1.       Perlu sinkronisasi dan persamaan persepsi mengenai peraturan perundang-undangan.
2.       Perlu adanya sosialisasi peraturan terkait dengan masalah peraturan dan perundang-undangan lingkungan hidup.
3.       Dalam rangka penegakan hukum masalah lingkungan perlu adanya Punishment dan Reward bagi perusahaan.
4.       Perlu adanya koordinasi yang baik diantara masing-masing SKPD terutama terkait dengan masalah peraturan dan pemberian ijin yang ada di Kabupaten Malang sehingga tidak terjadi tumpang tindih diantara masing-masing SKPD.
5.       Masalah Galian C di wilayah Kabupaten Malang sangat diperlukan penanganan yang serius dimana saat ini sudah mencapai kritis.
6.       Bahan buangan yang beracun perlu pengolahan (treatment) terlebih dahulu sebelum dibuang ke perairan, dan perairan tempat pembuangan harus mempunyai kondisi oseanografi yang memadai. Industri-industri yang mutlak harus didirikan di wilayah sekitar sungai wajib memproses bahan-bahan buangan untuk keperluan lain, sehingga dengan demikian dampak terhadap lingkungan dapat dibatasi.
7.       Perlunya ketegasan pemerintah dalam menangani kasus pencemaran Lingkungan Hidup.

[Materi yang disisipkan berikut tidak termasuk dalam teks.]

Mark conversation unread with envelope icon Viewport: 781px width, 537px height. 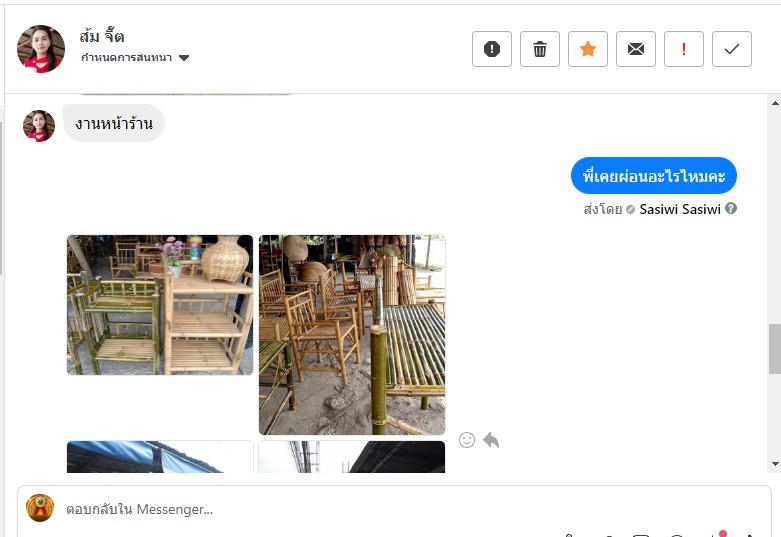pos(636,49)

Apabila upaya admisnitratif diberikan kepada perusahaan yang membuah limbah yg tidak efektif sebaiknya diberikan sanksi pidana agar memberikan efek jera kepada pelakunya.

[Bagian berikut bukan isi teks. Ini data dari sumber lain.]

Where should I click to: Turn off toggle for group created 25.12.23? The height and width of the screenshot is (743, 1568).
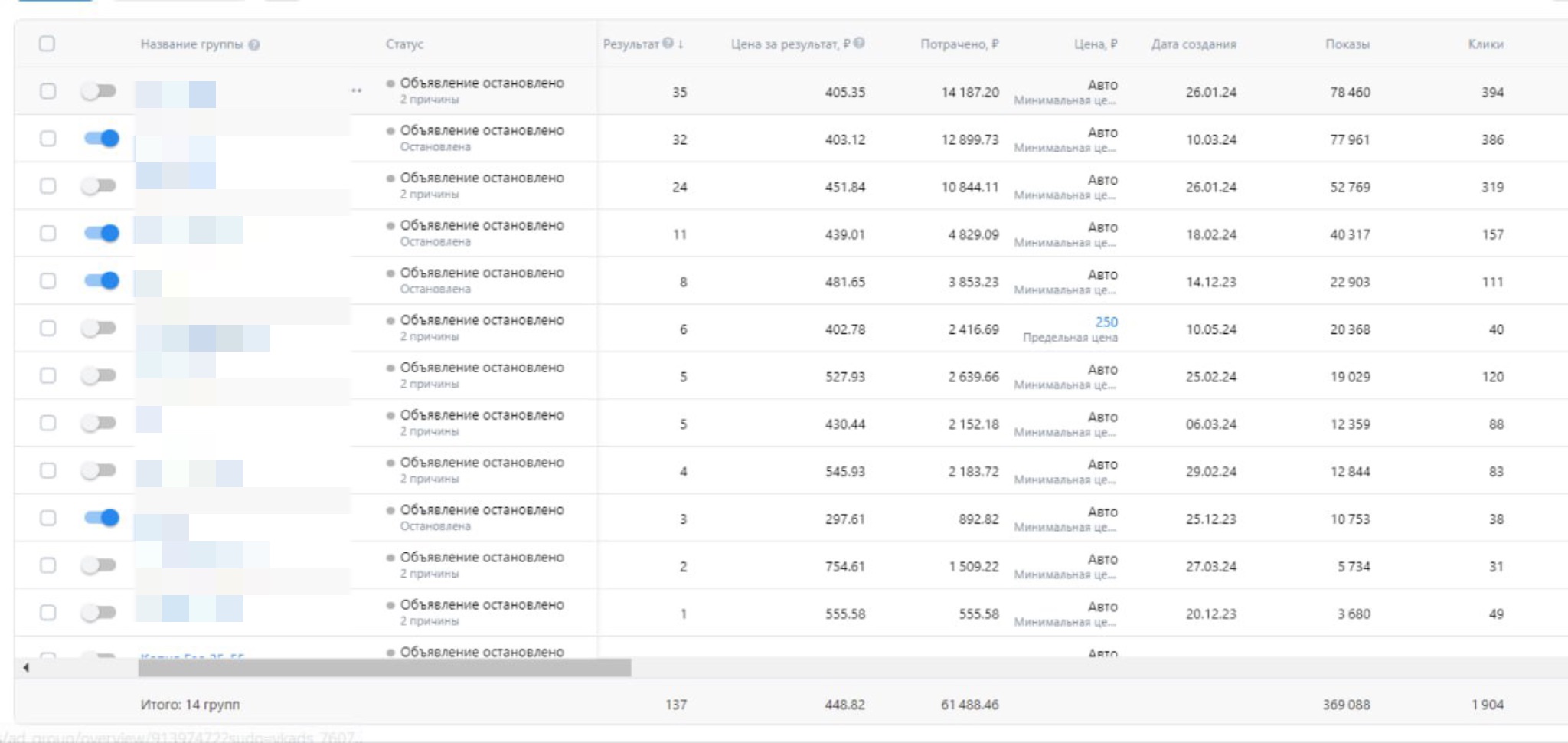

8.       Di samping kelembagaan pemerintah, peran kelembagaan legislatif, masyarakat/LSM, serta dunia usaha adalah penting dan harus terlibat dalam pengelolaan, utamanya pada tataran perencanaan dan monitoring/evaluasi. Dengan demikian akan tercipta suatu pengelolaan terpadu yang melibatkan pemerintah, masyarakat dan dunia usaha yang menuju ke arah pembangunan berkelanjutan.
9.       Dalam menangani kasus Lingkungan Hidup upaya yang lebih bijak adalah upaya preventif dengan melakukan pengawasan terhadap kegiatan ekonomi yang mungkin berdampak buruk terhadap Lingkungan Hidup. Lebih baik mencegah daripada mengobati.
 
Selain rekomendasi diatas dalam penelitian ini memberikan masukan pada Pemerintah yang terkait dengan rancangan peraturan pemerintah tentang tanggung jawab sosial dan lingkungan sebagai berikut :
 
1.       Pemberlakuan kewajiban tanggung jawab sosial dan lingkungan harus diterapkan secara bijaksana dengan memperhatikan kemampuan perusahaan, misalnya bagi perusahaan yang baru berdiri atau yang masih merugi.
2.       Tanggung jawab sosial dan lingkungan dilaksanakan sesuai dengan peraturan perundang-undangan yang mengatur bidang usaha masing-masing.
3.       Perseroan menganggarkan pembiayaan kegiatan tanggung jawab sosial dan lingkungan dan melaksanakannya sesuai dengan kemampuan perusahaan.
4.       Perseroan wajib melaporkan pelasanaan kegiatan tanggung jawab sosial dan lingkungan dalam laporan tahunan perseroan bagi perusahaan terbuka dan laporan manajemen perseroan bagi perusahaan tertutup.